Scientific classification
- Kingdom: Plantae
- Clade: Tracheophytes
- Clade: Angiosperms
- Clade: Eudicots
- Clade: Asterids
- Order: Asterales
- Family: Asteraceae
- Genus: Cosmos
- Species: C. parviflorus
- Binomial name: Cosmos parviflorus (Jacq.) Pers.
- Synonyms: Coreopsis parviflora Jacq.; Cosmea parviflora Willd.; Cosmos bipinnatus var parviflorus (Jacq.) A. Gray; Bidens humboldtii Sch.Bip;

= Cosmos parviflorus =

- Genus: Cosmos
- Species: parviflorus
- Authority: (Jacq.) Pers.
- Synonyms: Coreopsis parviflora Jacq., Cosmea parviflora Willd., Cosmos bipinnatus var parviflorus (Jacq.) A. Gray, Bidens humboldtii Sch.Bip

Species of flowering plant

Cosmos parviflorus, commonly known as the southwestern cosmos, is an annual, herbaceous, flowering plant in the Asteraceae family. It is native to parts of the Southwestern United States and most of Mexico (from Chihuahua to Oaxaca) and appears to be introduced in portions of the Northeastern United States (Maryland, Maine, Rhode Island and Massachusetts).

==Description==
Cosmos parviflorus is an annual, herbaceous, flowering plant that typically grows between 30 and 90 cm tall. The opposite leaves are attached to petioles around 0.5 cm long, and are deeply divided into narrow linear segments. The ray florets are a white, pink or violet color with the colors sometimes mixed in the same population. The achenes are barbed, causing them to lodge in fur or clothing. They can thus be transported over long distances.

The plant typically flowers from July to October.

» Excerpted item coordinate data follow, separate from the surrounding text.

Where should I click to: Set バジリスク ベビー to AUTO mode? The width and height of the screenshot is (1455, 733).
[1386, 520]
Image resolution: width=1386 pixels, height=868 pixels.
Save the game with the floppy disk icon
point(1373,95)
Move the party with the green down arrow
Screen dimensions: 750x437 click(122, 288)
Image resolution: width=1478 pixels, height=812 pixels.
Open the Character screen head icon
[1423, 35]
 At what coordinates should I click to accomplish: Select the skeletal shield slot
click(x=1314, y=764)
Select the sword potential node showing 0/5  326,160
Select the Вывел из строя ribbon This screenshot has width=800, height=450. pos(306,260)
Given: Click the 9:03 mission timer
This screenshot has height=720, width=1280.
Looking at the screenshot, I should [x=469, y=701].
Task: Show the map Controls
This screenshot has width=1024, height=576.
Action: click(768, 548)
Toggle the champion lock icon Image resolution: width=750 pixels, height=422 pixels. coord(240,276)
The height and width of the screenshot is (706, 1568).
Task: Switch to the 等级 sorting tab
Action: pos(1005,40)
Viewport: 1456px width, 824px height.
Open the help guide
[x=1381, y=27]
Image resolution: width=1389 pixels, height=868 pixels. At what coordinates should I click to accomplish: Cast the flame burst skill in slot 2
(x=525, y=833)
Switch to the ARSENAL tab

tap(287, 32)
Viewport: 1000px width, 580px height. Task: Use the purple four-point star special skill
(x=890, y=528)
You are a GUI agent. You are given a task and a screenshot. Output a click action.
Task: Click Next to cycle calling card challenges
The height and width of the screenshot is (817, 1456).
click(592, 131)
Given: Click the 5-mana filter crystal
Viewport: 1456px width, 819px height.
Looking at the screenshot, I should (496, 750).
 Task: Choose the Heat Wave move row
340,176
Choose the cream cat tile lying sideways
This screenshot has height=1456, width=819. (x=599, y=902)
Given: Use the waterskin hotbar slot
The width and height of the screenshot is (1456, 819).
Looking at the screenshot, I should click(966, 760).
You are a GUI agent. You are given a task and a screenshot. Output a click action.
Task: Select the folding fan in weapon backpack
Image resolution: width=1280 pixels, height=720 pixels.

==Distribution and habitat==

Cosmos parviflorus is native to Mexico (from Chihuahua to Oaxaca) and parts of the United States (Texas, New Mexico, Arizona, Colorado). Collections of this species have also been made in Missouri, Maryland, Massachusetts, Maine and Rhode Island, though it appears that this species is not native in those states.

=== Habitat ===
This species grows in open or forested slopes and canyons at elevations of 100 to 3000 meters from sea level. It also is a common weed in agricultural fields.

==Conservation==
As of December 2024, the conservation group NatureServe listed Cosmos parviflorus as Secure (G5) worldwide. This status was last reviewed on 11 June 1993.

==Taxonony==
Cosmos parviflorus was first named as Coreopsis parviflora by Nicolaus Jacquin in 1798. In 1807, Christiaan Hendrik Persoon renamed the species to its currently accepted name, Cosmos parviflorus.

=== Etymology ===
The species epithet parviflorus means "small-flowered". In English, the plant is commonly called the southwestern cosmos.